Les boules Quies

Camille Agard

Les boules Quies permettent, non pas de ne plus rien entendre, mais d'entendre ce que l'on entend jamais et que l'on a de plus proche.

Pour des raisons d'hygiène, je m'intéresse davantage aux boules Quies neuves -les boules Quies usagées ne me donnant jamais la même satisfaction. C'est justement la question de l'usage qui rebute. Pourtant, il y a dans la finalité des boules Quies, un monde à soi, un milieu sourd qui nous renvoie probablement au ventre maternel. Les boules Quies permettent, non pas de ne plus rien entendre, mais d'entendre ce que l'on entend jamais et que l'on a de plus proche. Le ronronnement du souffle, le va-et-vient des veines chaudes, la salive qui s'affaire dans les dents et le cou. Les boules Quies déploient un univers automatique dont on est le créateur, et que l'on connait cependant moins bien que la sonnerie de son téléphone. Elles génèrent une expérience auditive sensationnelle, alors que ce sont deux minuscules montagnes de mousse. Parfois, c'est si simple de vivre une expérience sensationnelle. Il suffit de déplacer des montagnes, jusqu'à ses oreilles.

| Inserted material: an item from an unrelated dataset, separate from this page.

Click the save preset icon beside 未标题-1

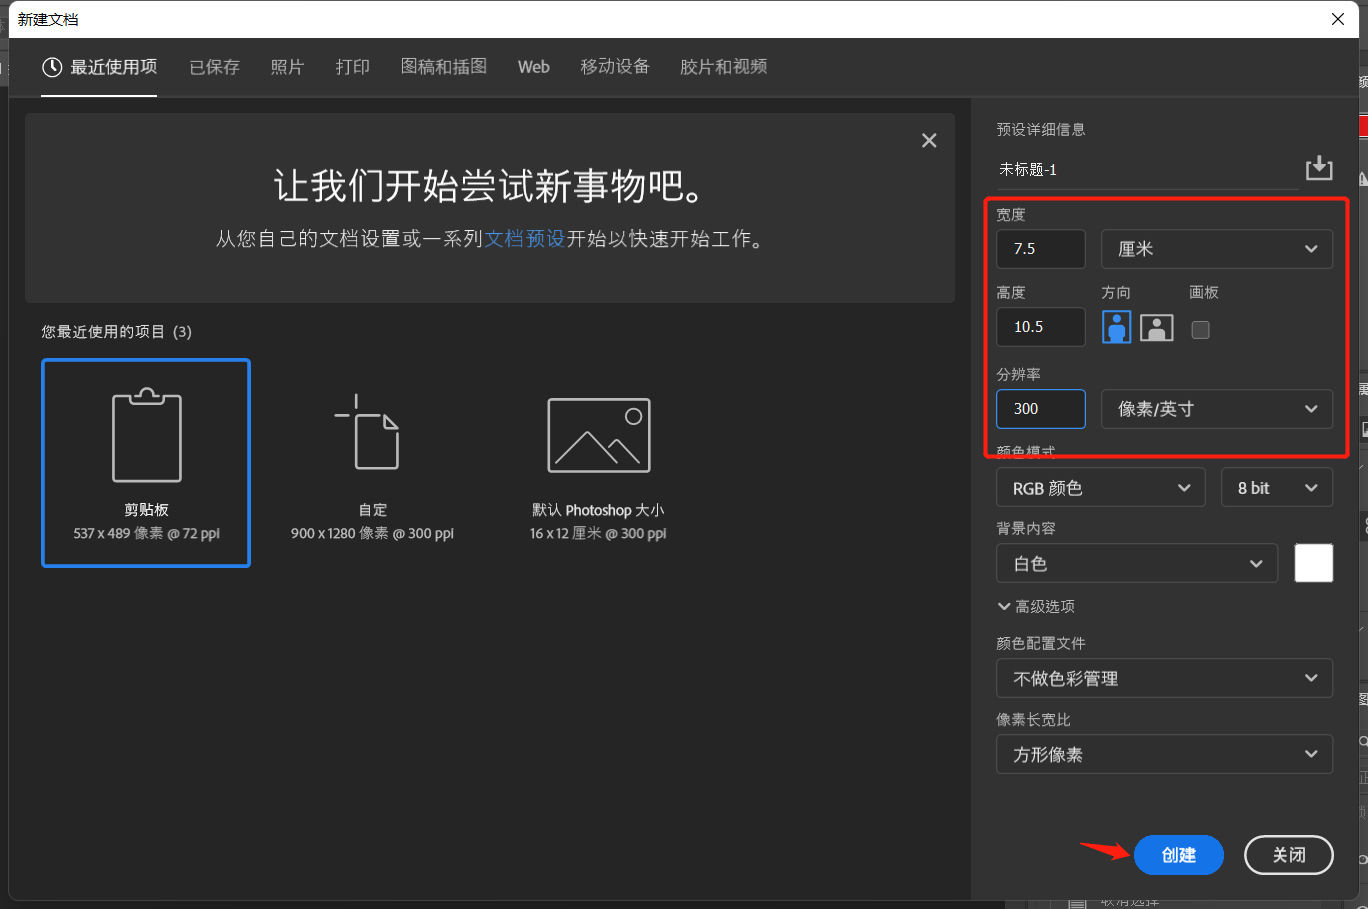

Mon attachement aux boules Quies ne provient pas seulement du cocon sonore qu'elles savent créer. Elles ont aussi, sans le vouloir, une allure conviviale. Elles sont deux. Ca me donne l'impression qu'elles cohabitent bien ensemble et qu'elles ne seront pas gênées de sentir mes yeux intéressés qui sourient tout près d'elles. Elles semblent heureuses. Comme un vieux couple qui a trouvé son train de vie, facile, fluide, sans heurts. Elles sont disponibles. Je ne les utilise jamais, mais j'aime les avoir à côté, juste là, en pensant qu'elles ont raison de proposer ce service, parce que souvent la vie fait bien trop de bruit extérieur. Elles sont fluorescentes. Des points vifs et négligeables dans la pièce, qui ne fanent pas et appellent les regards. Ca a l'air dynamique, comme ça, les boules Quies. Mais quand je les presse sous mes doigts, j'ai le sentiment de les sortir d'un sommeil douloureux. Si elles pouvaient s'exprimer, elles soupireraient. Nonchalamment, elles retrouvent leur ogive indestructible. Je leur demande ensuite pardon. Combien de fois ont-elles été pincées sans états d'âmes? D'ailleurs, je préfère leur forme moelleuse et statique, à la déformation stupide que je leur fais subir. Je dirais même que cette forme a quelque chose d'universel. De basique. De commun. De semblable. Et de si beau : une courbe longue au pied plat. Les lignes qui font naître le monde. Les fourmilières, les fusées, les amarres, les ponchos, les phalanges, et renversées elles donnent encore des tornades, des vases, des mines de crayons et des puits.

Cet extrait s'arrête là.